Field of Science

Once again, the problem is not synthesis, it's design

University of Illinois chemist Martin Burke who recently got a lot of press for his automated robotic molecular synthesizer has an interview in C&EN in which he says that his and similar other techniques will help to clear the bottleneck of synthesis that has plagued the pharmaceutical and other industries.

Chemjobber who linked to the piece disagrees and says, “I don't think synthesis has been a bottleneck for access to materials. It's cost of synthesis that is a barrier, or design that is the slow step.”

And I think he’s spot on. As I enumerated in some detail in a previous post, the defining molecular challenge of our time is not synthesis but design. I would go a step further and say that it’s not the design of structures per se but the design of properties – a much harder goal. Synthesis has now turned into a well-oiled machine which can now deliver the goods more or less on demand; the only real bottleneck is money and manpower. The medicinal chemists in my company for instance have told me that if I can sketch it, they can make it, or if they can’t make it, WuXi can. And I have found that to be generally true with few exceptions. Technologies like those that are being pioneered by Burke will certainly speed up the delivery of new molecules for applications like pharmaceutical chemistry and materials science, but I don’t believe they will cause a fundamental paradigm shift in the overall process of drug discovery and development.

I noted above that medicinal chemists can make pretty much anything you ask them to, with a few exceptions. The exceptions that I am pointing out don’t really relate to the impossibility of making specific molecules; rather they refer to tradeoffs. When a medicinal chemist tells me he or she is reluctant to make a molecule that I recommended, what they’re really saying is that the synthesis is non-trivial. But what they really mean is that they will make it only if I can justify the effort required to make it with a high degree of confidence. In other words, if I can actually predict the important and desirable properties that a particular molecule is supposed to have, then the chemist will be happy to put in the extra effort needed.

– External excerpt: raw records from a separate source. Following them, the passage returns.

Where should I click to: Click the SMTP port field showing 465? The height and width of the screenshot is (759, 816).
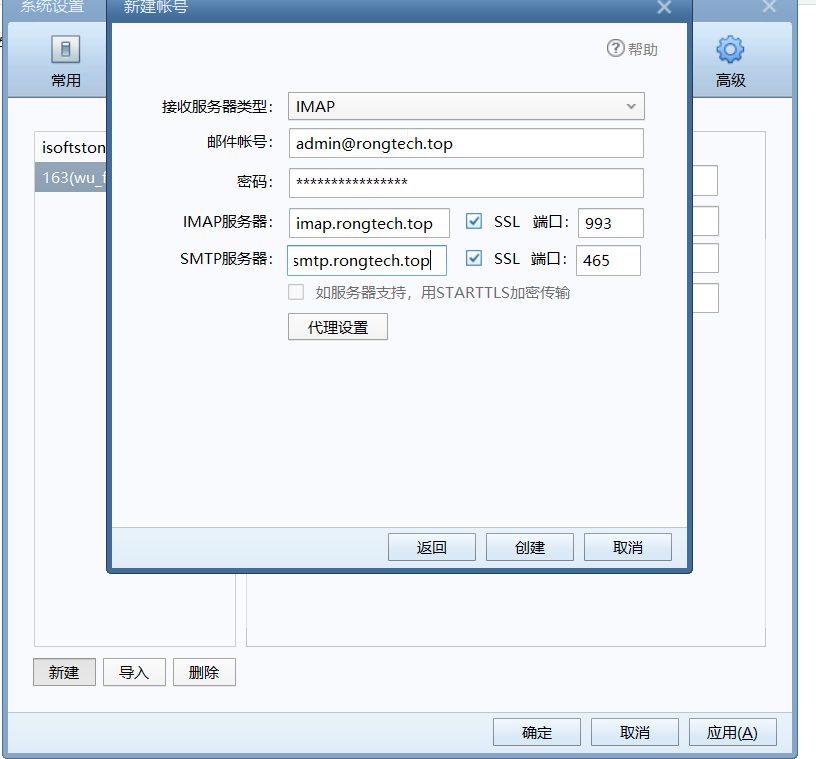[608, 261]
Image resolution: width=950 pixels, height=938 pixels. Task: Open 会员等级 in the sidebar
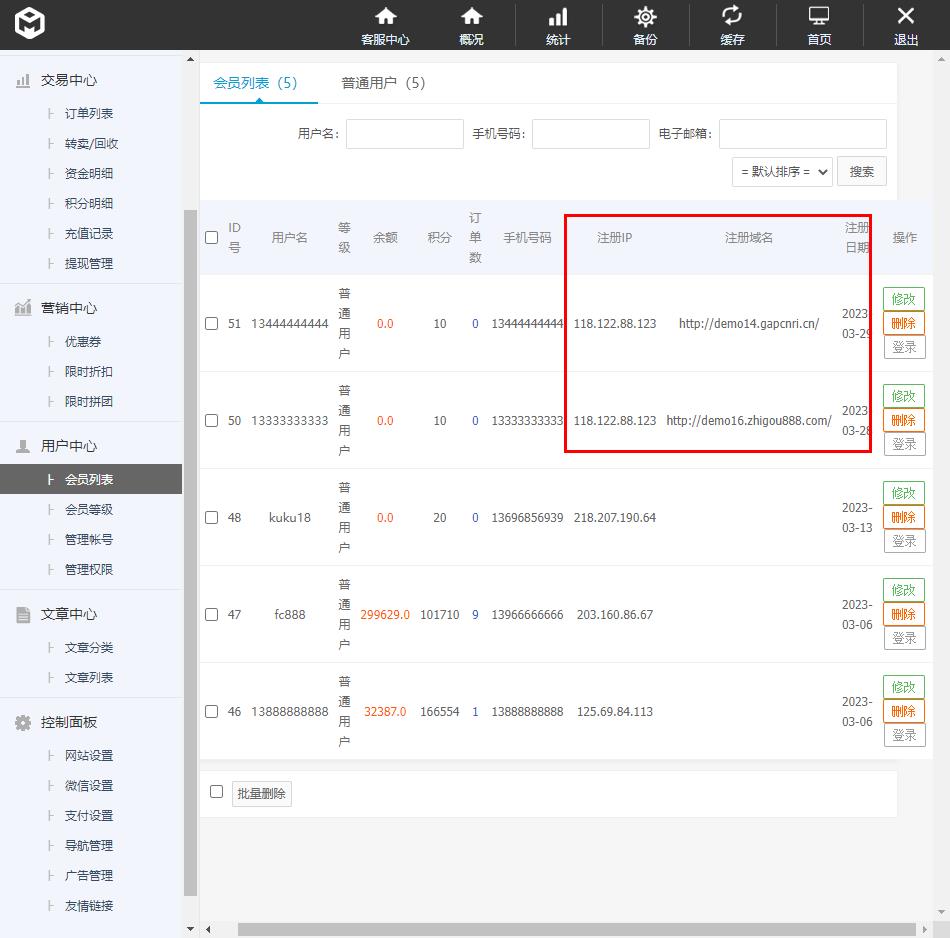pyautogui.click(x=89, y=510)
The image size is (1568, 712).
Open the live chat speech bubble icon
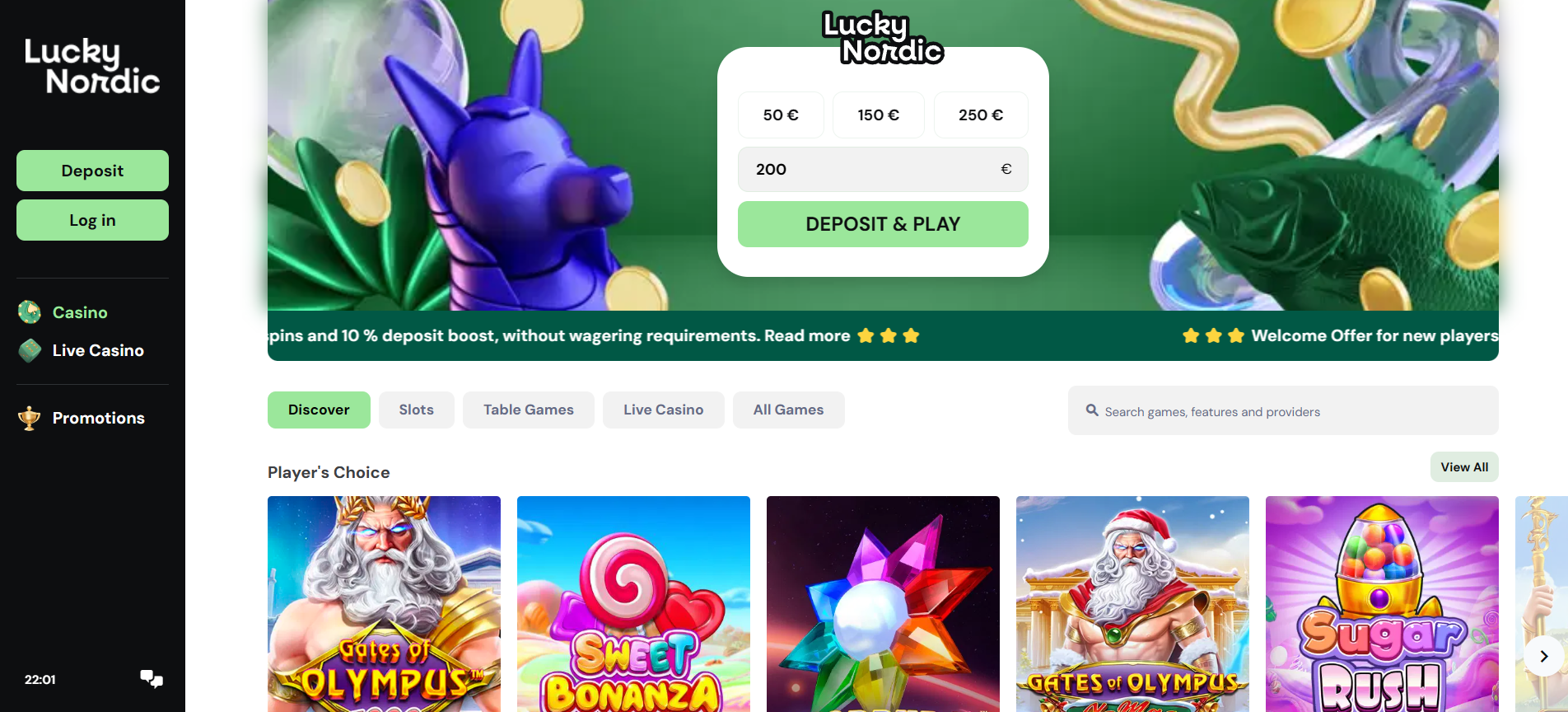152,679
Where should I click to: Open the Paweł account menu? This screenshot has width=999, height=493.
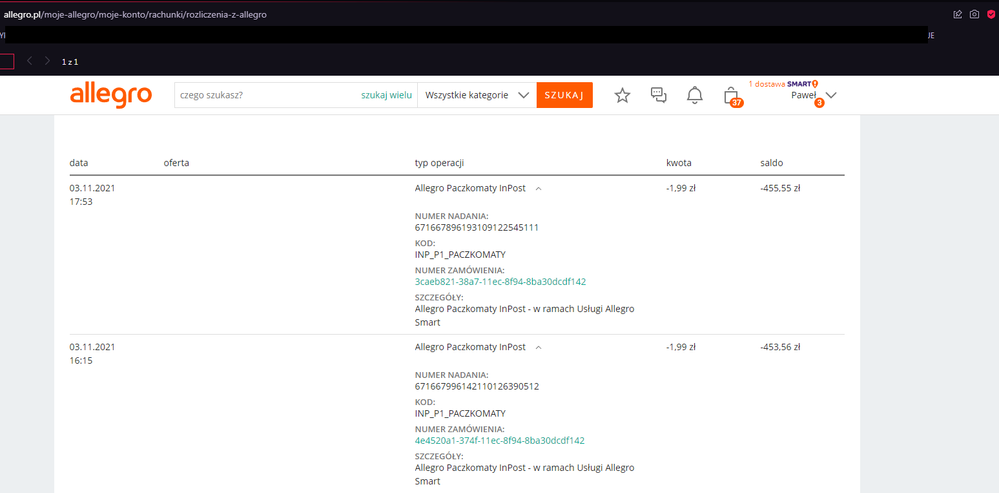coord(812,96)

In drug discovery those properties can range from simple increases in binding affinity to ‘higher-order’ properties like toxicity, liver metabolism or clearance rate. In materials science they could be tensile strength, rate of hydrogen absorption or rate of solar energy capture. In drug discovery, predicting the binding affinity of a particular molecule is already a challenging goal which we however are now getting a handle on computationally, but predicting those higher-order properties is still a dim and itinerant light on the horizon. The problem is not in synthesizing molecules which will have these favorable properties; the problem is in having enough confidence in designing those molecules. What the medicinal chemists are telling me is that if I can solve the problem of design and prediction of higher-order properties, they have already solved the problem of making molecules with those properties.

That is precisely why, in a sweeping, highly readable 2013 essay speculating on the role that chemistry should take on in the future of science and technology, George Whitesides emphasized that chemists should move “beyond the molecule”. What he was referring to was again the design of goals and properties. His point was similar to the one made by Chemjobber: we are now really good at making molecules. A hypothetical, fully automated molecular synthesizer where you literally feed it a Chemdraw file and it spits out compounds in vials at the end would be a huge advance in speed and efficiency, but it’s still not going to automatically address the problem of design. And that's the problem which should really keep us awake at night.

1 comment:

  1. Same Phil as from Derek's post, with a little more time to refine my thinking. Other than making and testing compounds that are different from those we have already made and tested, what path do you see toward better prediction of higher order properties?